Wednesday, March 2, 2016

Lovely Books - Quotes

It's time for the last of Tracey Dyck's wonderful linkup, Lovely Books! This edition, glorious thing, is all about quotes.
It's an excruciatingly fun edition. Excruciatingly. Because how, how on earth, how in the universe, is one to include even a decent sprinkling of all the wonderful passages of so many hundreds of books into one measly blog post???
Oh well. Here goes.
 
 
The child hesitated for a moment.

"Will you please call me Cordelia?" she said eagerly.

"Call you Cordelia! Is that your name?"

"No-o-o, it's not exactly my name, but I would love to be called Cordelia. It's such a perfectly elegant name."

"I don't know what on earth you mean. If Cordelia isn't your name, what is?"

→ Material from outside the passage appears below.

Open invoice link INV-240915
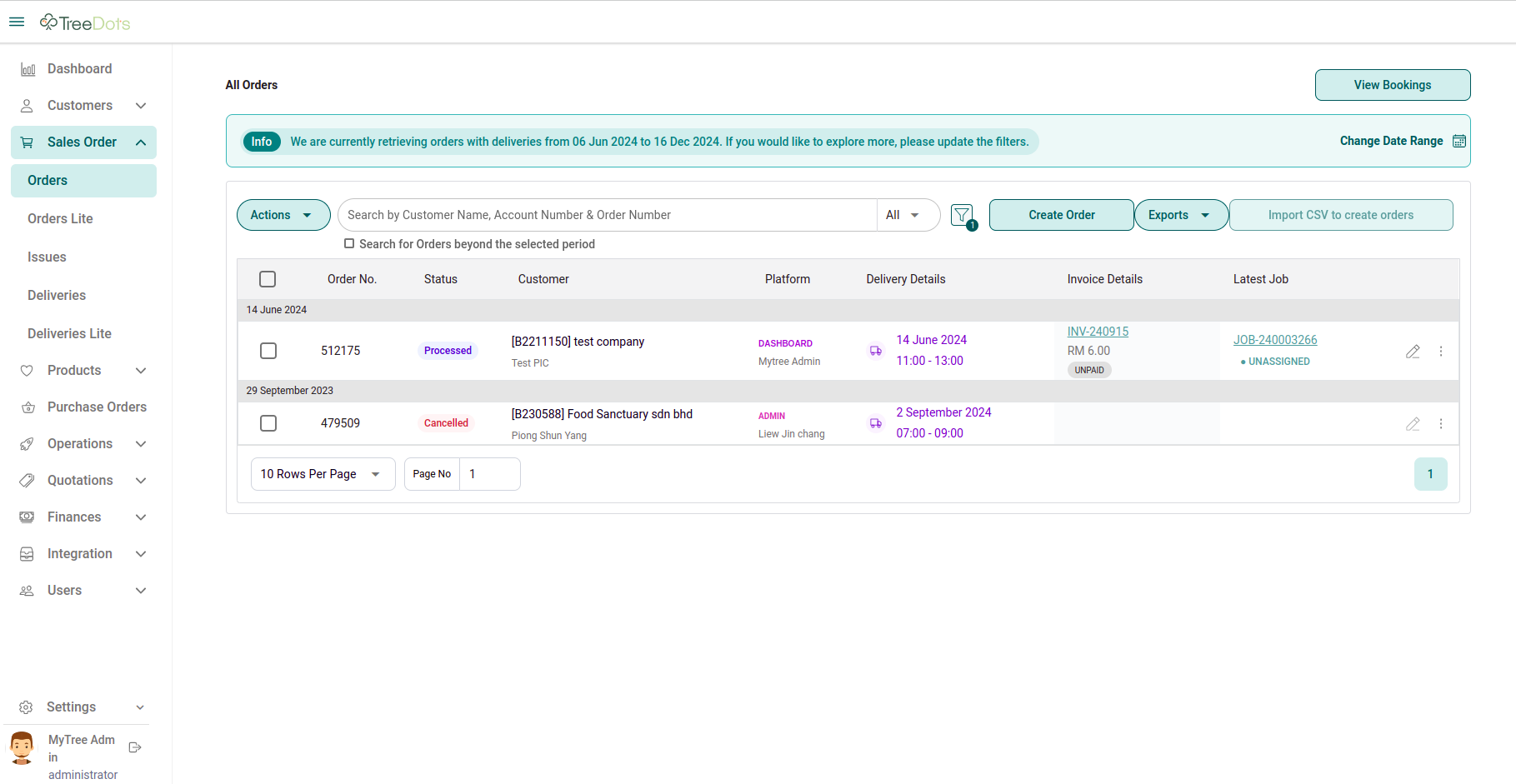1516x784 pixels. (1098, 332)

"Anne Shirley," reluctantly faltered forth the owner of that name, "but oh, please do call me Cordelia. It can't matter much to you what you call me if I'm only going to be here a little while, can it? And Anne is such an unromantic name."
- Anne of Green Gables, by Lucy Maud Montgomery
 
Laurie went by in the afternoon, and, seeing Meg at the window, seemed suddenly possessed by a melodramatic fit, for he fell down upon one knee in the snow, beat his breast, tore his hair, and clasped his hands imploringly, as if begging some boon; and when Meg told him to behave himself, and go away, he wrung imaginary tears out of his handkerchief, and staggered round the corner as if in utter despair.

"What does the goose mean?" said Meg, laughing, and trying to look unconscious.

"He's showing you how your John will go on by and by. Touching, isn't it?" answered Jo, scornfully.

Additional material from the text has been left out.